Mit Mut und Entscheidungsfreude!

Am vergangenen Wochenende hat das Walliser Stimmvolk entschieden, dass Institutionen und Einrichtungen in unserem Kanton die begleitete Sterbehilfe unter ihren Dächern nicht mehr verbieten dürfen. Die Frage bestand nicht darin, ob Beihilfe zum Suizid erlaubt oder verboten sein soll. Vielmehr ging es einzig und allein darum, ob diese in Altersheimen und Spitälern zugelassen werden muss. Eine deutliche Mehrheit der Walliserinnen und Walliser ist der Ansicht, dass dies möglich sein soll.

Dieser Entscheid ist ein klares Signal zu werten, dass die Freiheit des einzelnen Menschen höher zu gewichten ist als die gesellschaftspolitische Einstellung der Entscheidungsträger von Institutionen. Ganz in diesem Sinn ist denn auch die Stimmfreigabe der CSPO im Vorfeld der kantonalen Abstimmung zu deuten. An der Versammlung hielten sich Befürworter und Gegner exakt die Waage. Die von unserer Partei beschlossene Marschrichtung war deshalb nicht politischem Kalkül geschuldet, sondern das Resultat eines basisdemokratischen Abstimmungsprozesses. Unsere Parole ist daher auch nicht ein Ausdruck von Mutlosigkeit oder gar fehlender Entscheidungsfreude, sondern wie der Entscheid am Lebensende selbst eine Gewissensfrage, über die jede einzelne Person individuell befinden muss.

Die CSPO hat anlässlich ihrer Parolenfassungen der jüngeren Vergangenheit ihre gesellschaftspolitischen Weichen bereits mutig gestellt, indem sie sich etwa klar und deutlich zur Ehe für alle bekannte.
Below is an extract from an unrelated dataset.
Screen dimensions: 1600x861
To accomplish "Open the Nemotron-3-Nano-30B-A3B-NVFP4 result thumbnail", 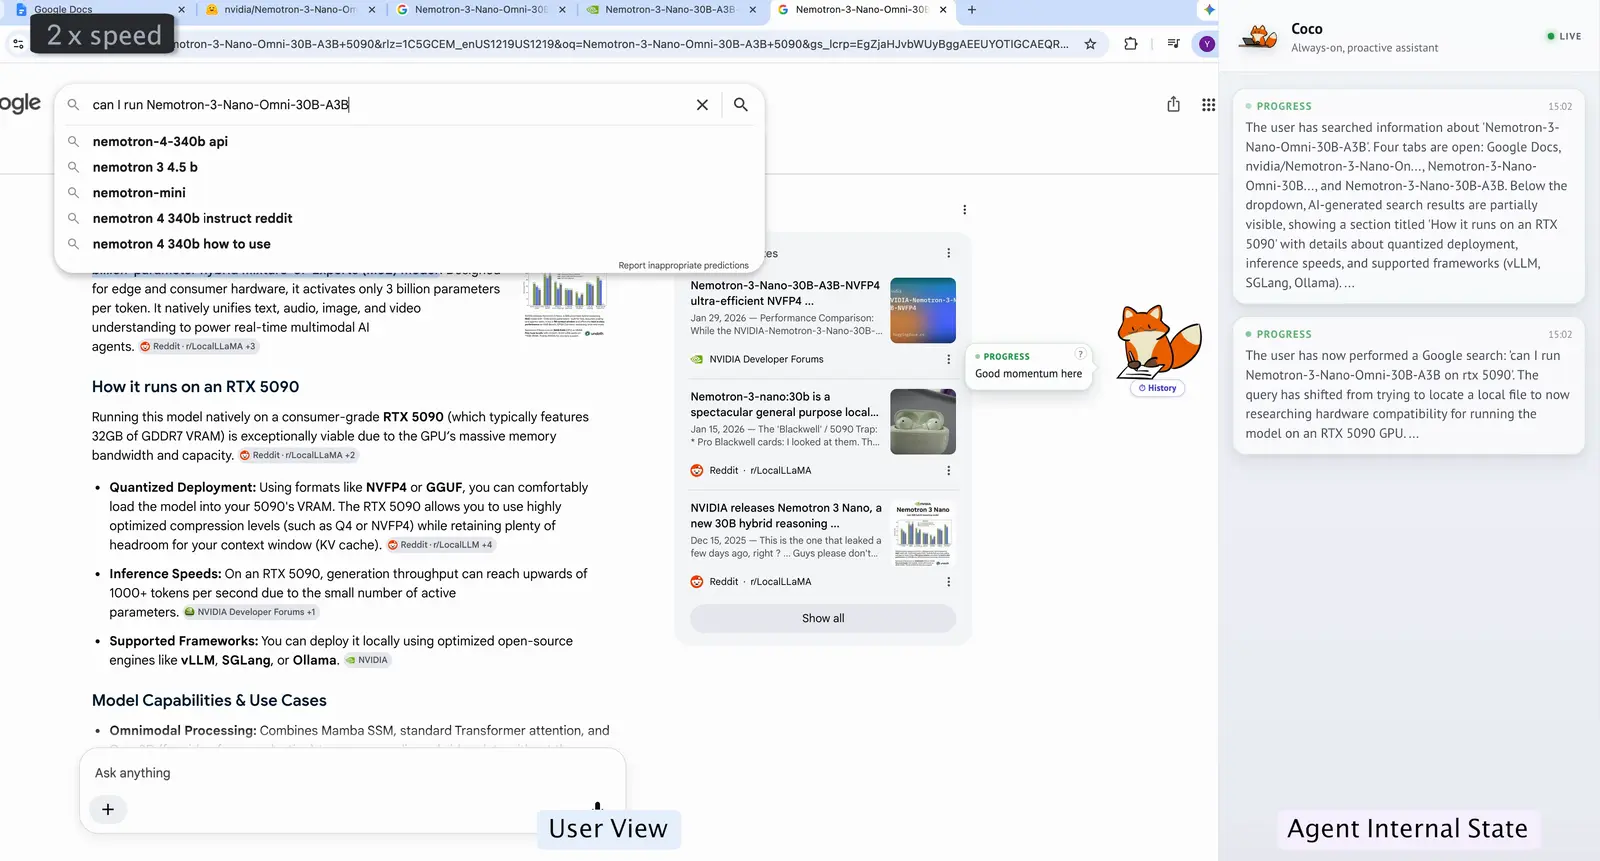I will point(923,310).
Der Souverän hat diesen und weitere mutige Entscheide an der Urne mitgetragen. Dass wir bei Abstimmungen den Puls der Walliser Bevölkerung mit einer ungewöhnlich hohen Übereinstimmung von über 80 % spüren, beweist prägnant, dass sich die CSPO dem sozialen Wandel und den Bedürfnissen und Ansprüchen der modernen Lebenswelt nicht verschliesst.